> 課題の内容:
- A) 下のむくげ電子版第1号で、新代表の関本克良さんの肩書きは何と書かれていますか。
- B) 下のむくげ電子版第1号から、「米朝首脳会談が終わり、終戦宣」で始まり「ろに問題を抱えているのです。」で終わる部分を一字も変えずに書き出してください。
- C) 下のむくげ電子版第1号の目次で、見出しの後ろの括弧に入っている名前を、重なりなしですべて挙げてください。

> ページの抜粋:
____________________

むくげ電子版 第1号(2018年9月12日)

 −−−−−−−−−−−−−−−−−−−−−−−−−−−−−−−−−−−−−−−−
〜多民族・多文化共生の日本社会を目指して〜全朝教大阪(考える会)
━━━━━━━━━━━━━━━━━━━━━━━━━━━━━━━━━━━━━━
◆『むくげ』電子版 第1号(2018年9月12日) 通算216号
----------------------------------------------------------------------------

C┃O┃N┃T┃E┃N┃T┃S┃
━┛━┛━┛━┛━┛━┛━┛━┛━━━━━━━━━━━━━━━━━━━━━━
【新代表のあいさつ/むくげ電子版の発行について】(関本)
【1】民族学級をめぐって―今問われていること(正本)
【2】関西子どもの権利条約フォーラム2017(冨田)
【3】アジアの平和と歴史教育連帯(岡野)
【4】朝鮮人強制連行調査の記録(大阪編続)発刊記念の集い(印藤)
【5】追悼 杉谷依子先生
【6】会計報告(岡野)
【7】行事予定


【新代表のあいさつ/むくげ電子版の発行について】 
代表 関本克良(天理大学准教授)

 この度、全朝教大阪の代表を務めることになりました関本克良です。普段大阪に居ない上に、在日朝鮮人教育についてはまだまだ勉強中で、代表が務まるのか自信がないのですが、できるだけお役に立てればという思いでおります。
 米朝首脳会談が終わり、終戦宣言まで話が進めば朝鮮半島が平和的に統一される日が大いに近づくだろうと期待しています。一方で、米軍が徐々に撤退する可能性が出ており、日本が政治的には最前線になってアジアで孤立するのではないかと言われています。これから日本人に必要なことは、アジア諸国の人々との心からの和解を実現するための、戦争加害者としての反省と謝罪ではないかと思います。
 さて、全朝教大阪の『むくげ』を新たに電子メールでお届けすることになりました。今回は第1号になります。昨年度から、大阪の「民族学級」が「国際クラブ」の名称に統一されることになり、これまで積み重ねてきた民族教育がどうなっていくのか心配する声があります。
 昨今の国際化に伴い、新渡日の子どもたちが増え、多文化共生教育が重要になっています。多文化共生教育とは、自文化への認識、自分が何者であるかを自覚した子どもたちが、異文化への理解を深めるもので、通常の教育課程内の業務として当然取り組んでいくべきことだと思います。しかし、日本の朝鮮半島植民地統治を原因とする在日コリアンと朝鮮にルーツをもつ多くの子どもたちが、朝鮮民族の文化と言葉への自覚と誇りを取り戻す「民族教育」は、前述の「多文化共生教育」とは、根本的に性質が異なるものであるということが重要だと思います。これは民族的自覚、「自分は何者なのか」という「アイデンティティ」なり、教育の目的である「人格の完成」と直結するような、基本的人権の一部を構成するものであると考えるべきです。在日コリアンが自分の本名を名乗ることができないような社会は、何か根本的なところに問題を抱えているのです。

____________________

> 与えられたデータ:
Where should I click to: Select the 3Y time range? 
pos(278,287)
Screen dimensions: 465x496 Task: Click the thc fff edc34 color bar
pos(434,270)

____________________

> 課題の答え:
- A) 天理大学准教授

- B)
米朝首脳会談が終わり、終戦宣言まで話が進めば朝鮮半島が平和的に統一される日が大いに近づくだろうと期待しています。一方で、米軍が徐々に撤退する可能性が出ており、日本が政治的には最前線になってアジアで孤立するのではないかと言われています。これから日本人に必要なことは、アジア諸国の人々との心からの和解を実現するための、戦争加害者としての反省と謝罪ではないかと思います。
 さて、全朝教大阪の『むくげ』を新たに電子メールでお届けすることになりました。今回は第1号になります。昨年度から、大阪の「民族学級」が「国際クラブ」の名称に統一されることになり、これまで積み重ねてきた民族教育がどうなっていくのか心配する声があります。
 昨今の国際化に伴い、新渡日の子どもたちが増え、多文化共生教育が重要になっています。多文化共生教育とは、自文化への認識、自分が何者であるかを自覚した子どもたちが、異文化への理解を深めるもので、通常の教育課程内の業務として当然取り組んでいくべきことだと思います。しかし、日本の朝鮮半島植民地統治を原因とする在日コリアンと朝鮮にルーツをもつ多くの子どもたちが、朝鮮民族の文化と言葉への自覚と誇りを取り戻す「民族教育」は、前述の「多文化共生教育」とは、根本的に性質が異なるものであるということが重要だと思います。これは民族的自覚、「自分は何者なのか」という「アイデンティティ」なり、教育の目的である「人格の完成」と直結するような、基本的人権の一部を構成するものであると考えるべきです。在日コリアンが自分の本名を名乗ることができないような社会は、何か根本的なところに問題を抱えているのです。

- C) 関本、正本、冨田、岡野、印藤